» Your instructions: Of the entries that follow, how many lines hold the word "Политика"? Reply with the number only.

» Supplied records:
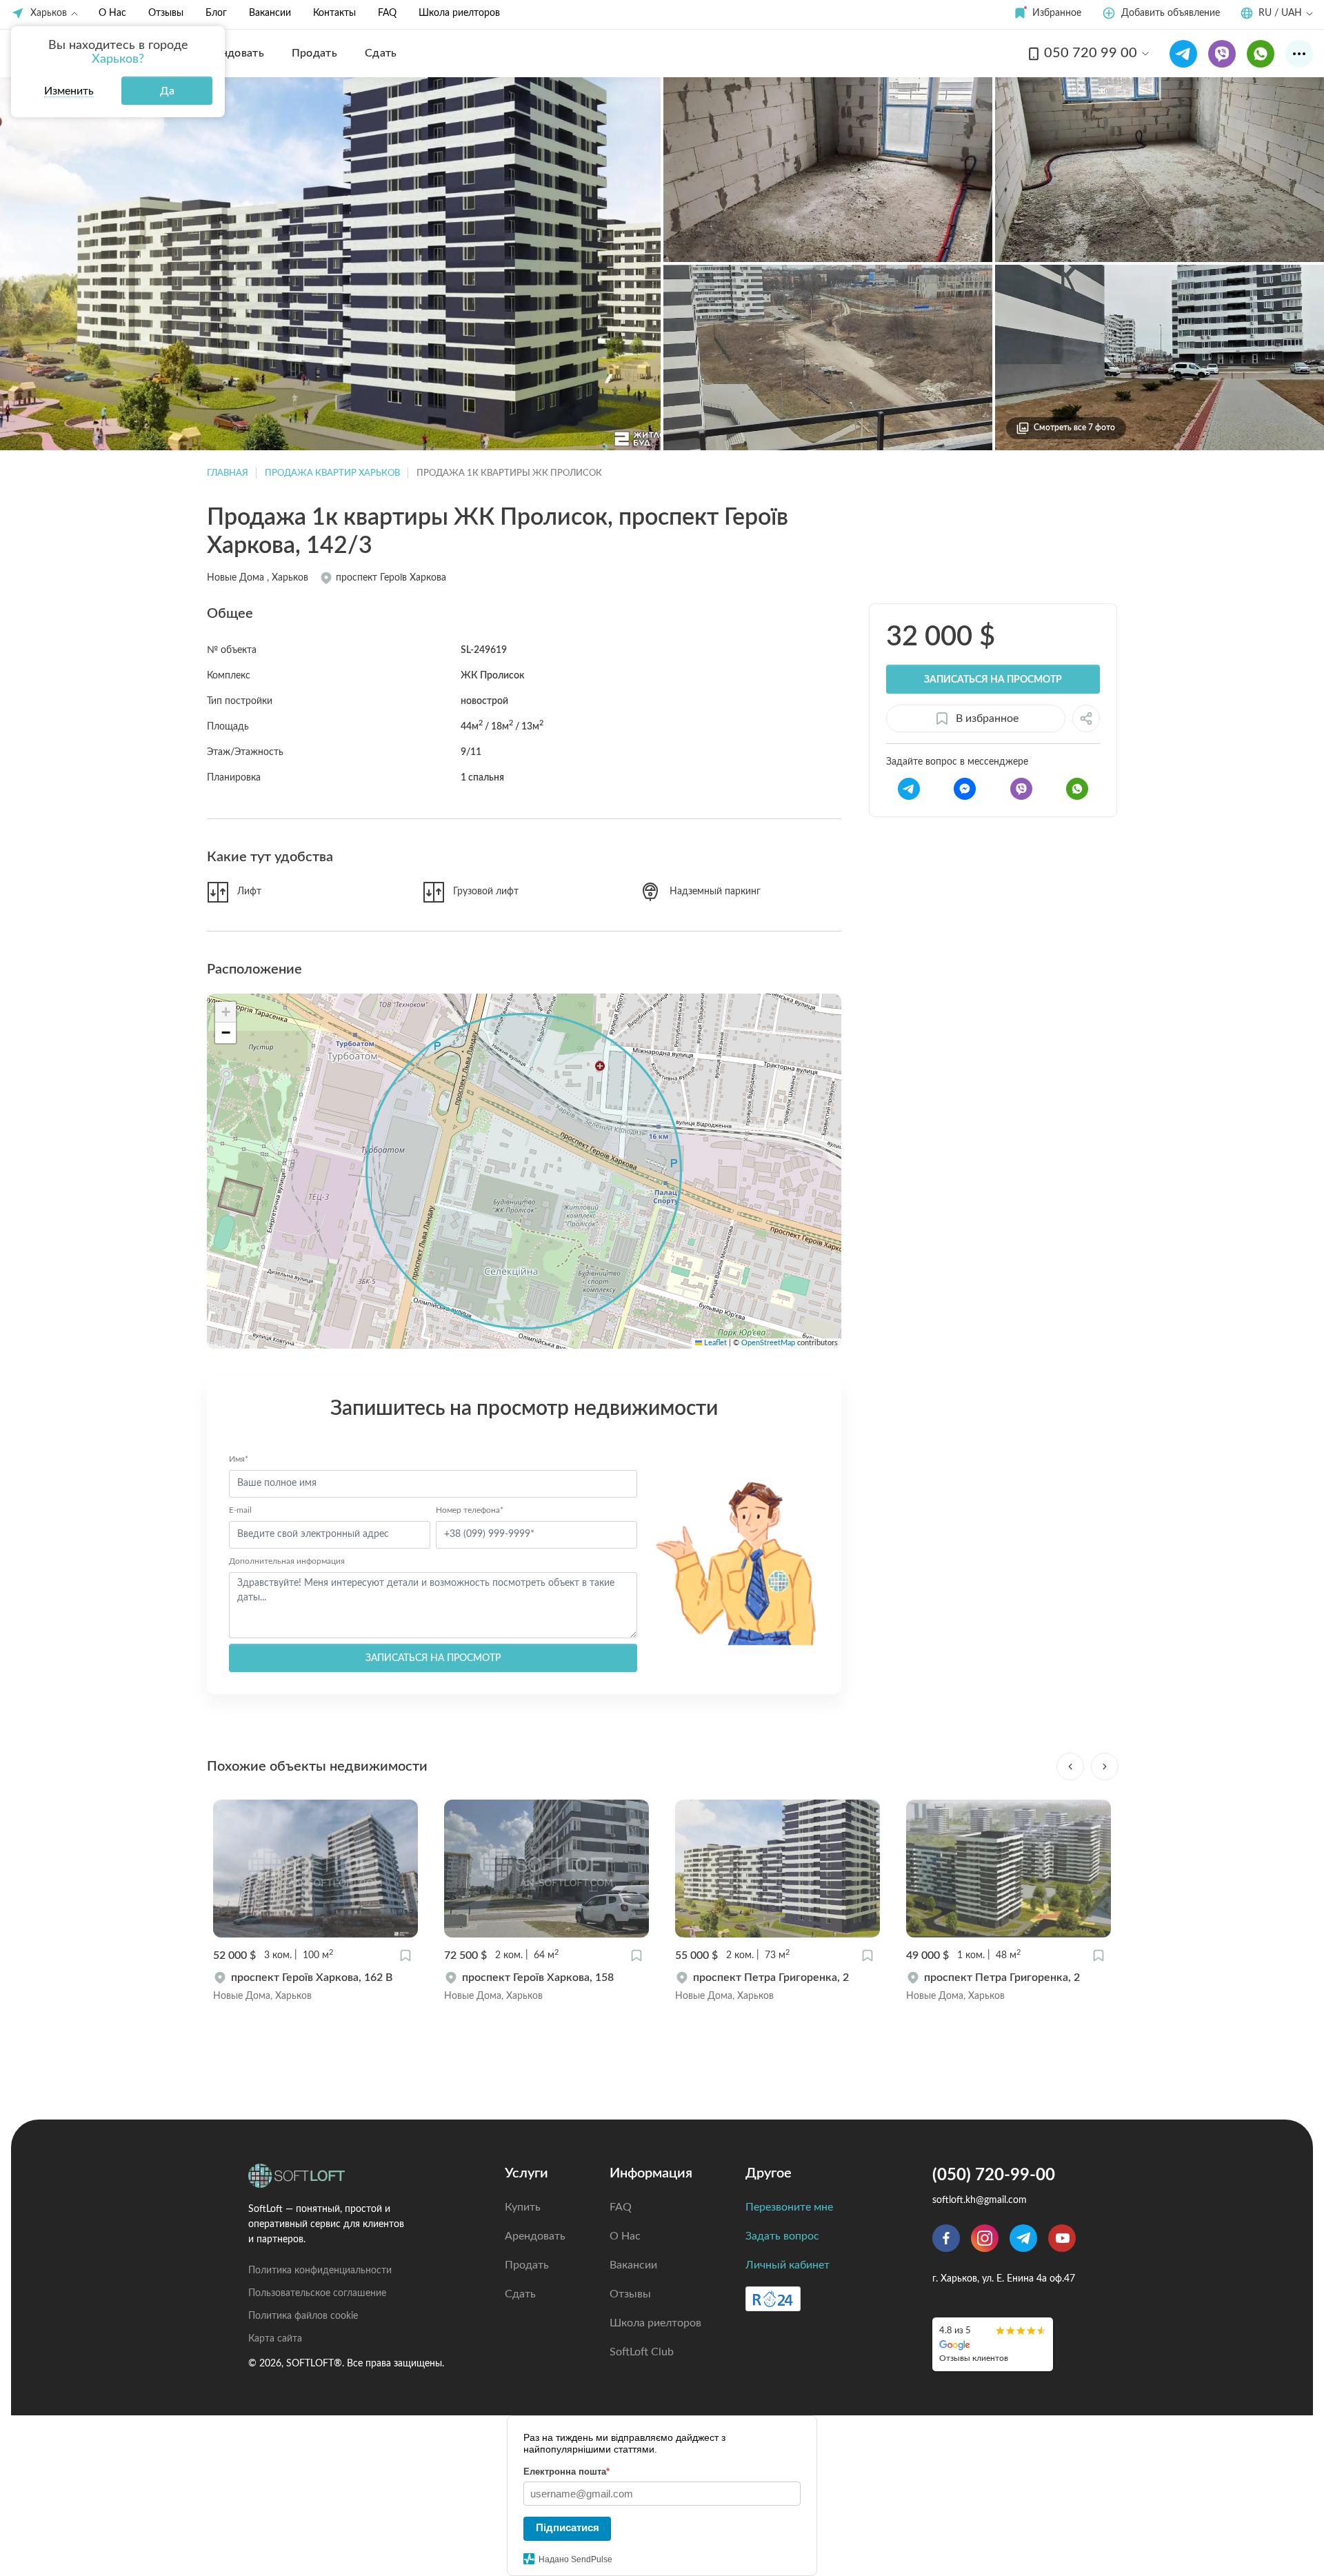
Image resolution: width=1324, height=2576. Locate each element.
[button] (1047, 13)
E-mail (240, 1510)
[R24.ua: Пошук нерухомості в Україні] (773, 2298)
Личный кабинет (787, 2265)
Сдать (520, 2294)
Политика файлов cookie (303, 2316)
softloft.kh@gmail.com (979, 2200)
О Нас (112, 13)
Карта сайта (275, 2339)
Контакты (334, 13)
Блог (216, 13)
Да (167, 91)
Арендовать (535, 2236)
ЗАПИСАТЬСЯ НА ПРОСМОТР (433, 1658)
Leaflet (714, 1343)
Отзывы (165, 13)
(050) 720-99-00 (993, 2175)
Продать (527, 2265)
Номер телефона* (469, 1510)
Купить (523, 2207)
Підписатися (567, 2527)
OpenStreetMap (768, 1343)
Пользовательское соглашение (317, 2293)
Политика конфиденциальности (320, 2270)
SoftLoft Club (642, 2351)
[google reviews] (992, 2344)
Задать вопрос (782, 2236)
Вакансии (270, 13)
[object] (315, 1986)
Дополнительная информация (287, 1561)
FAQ (387, 13)
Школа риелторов (459, 13)
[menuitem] (232, 53)
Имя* (238, 1459)
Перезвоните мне (789, 2207)
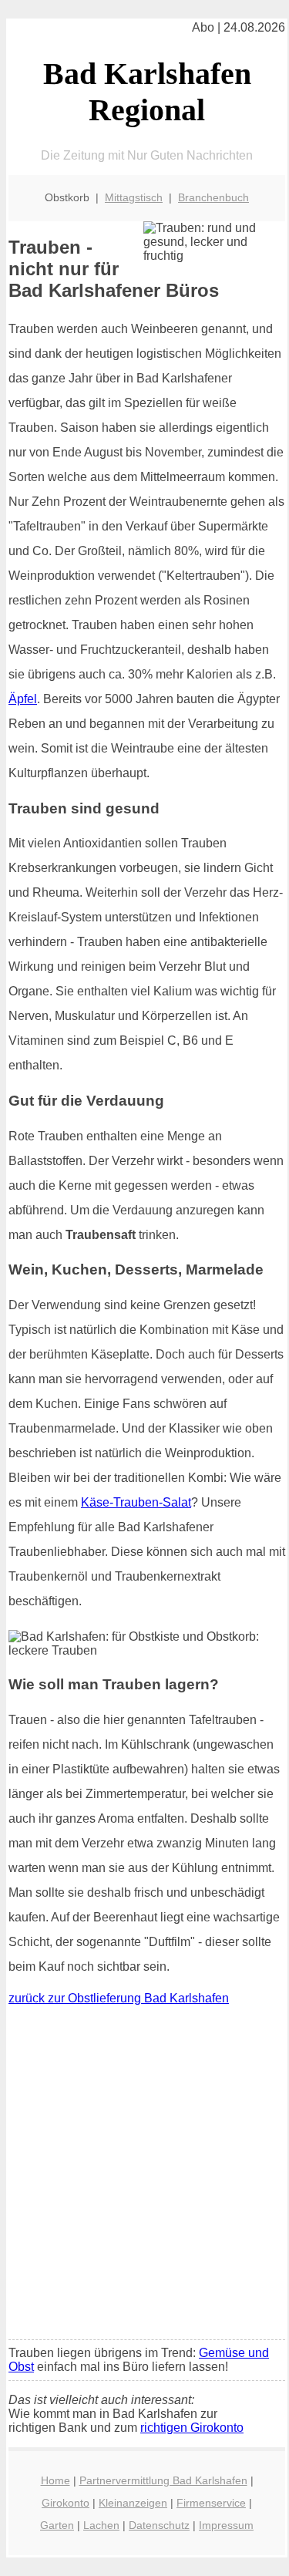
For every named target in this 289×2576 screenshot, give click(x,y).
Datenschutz (159, 2525)
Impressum (226, 2525)
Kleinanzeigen (133, 2503)
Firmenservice (211, 2503)
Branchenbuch (213, 197)
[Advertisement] (144, 2176)
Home (55, 2480)
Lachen (101, 2525)
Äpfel (22, 698)
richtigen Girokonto (192, 2427)
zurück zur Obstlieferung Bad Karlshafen (118, 1998)
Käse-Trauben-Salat (136, 1502)
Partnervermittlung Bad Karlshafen (163, 2480)
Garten (57, 2525)
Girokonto (65, 2503)
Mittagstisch (134, 197)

» Answer for this exercise: 2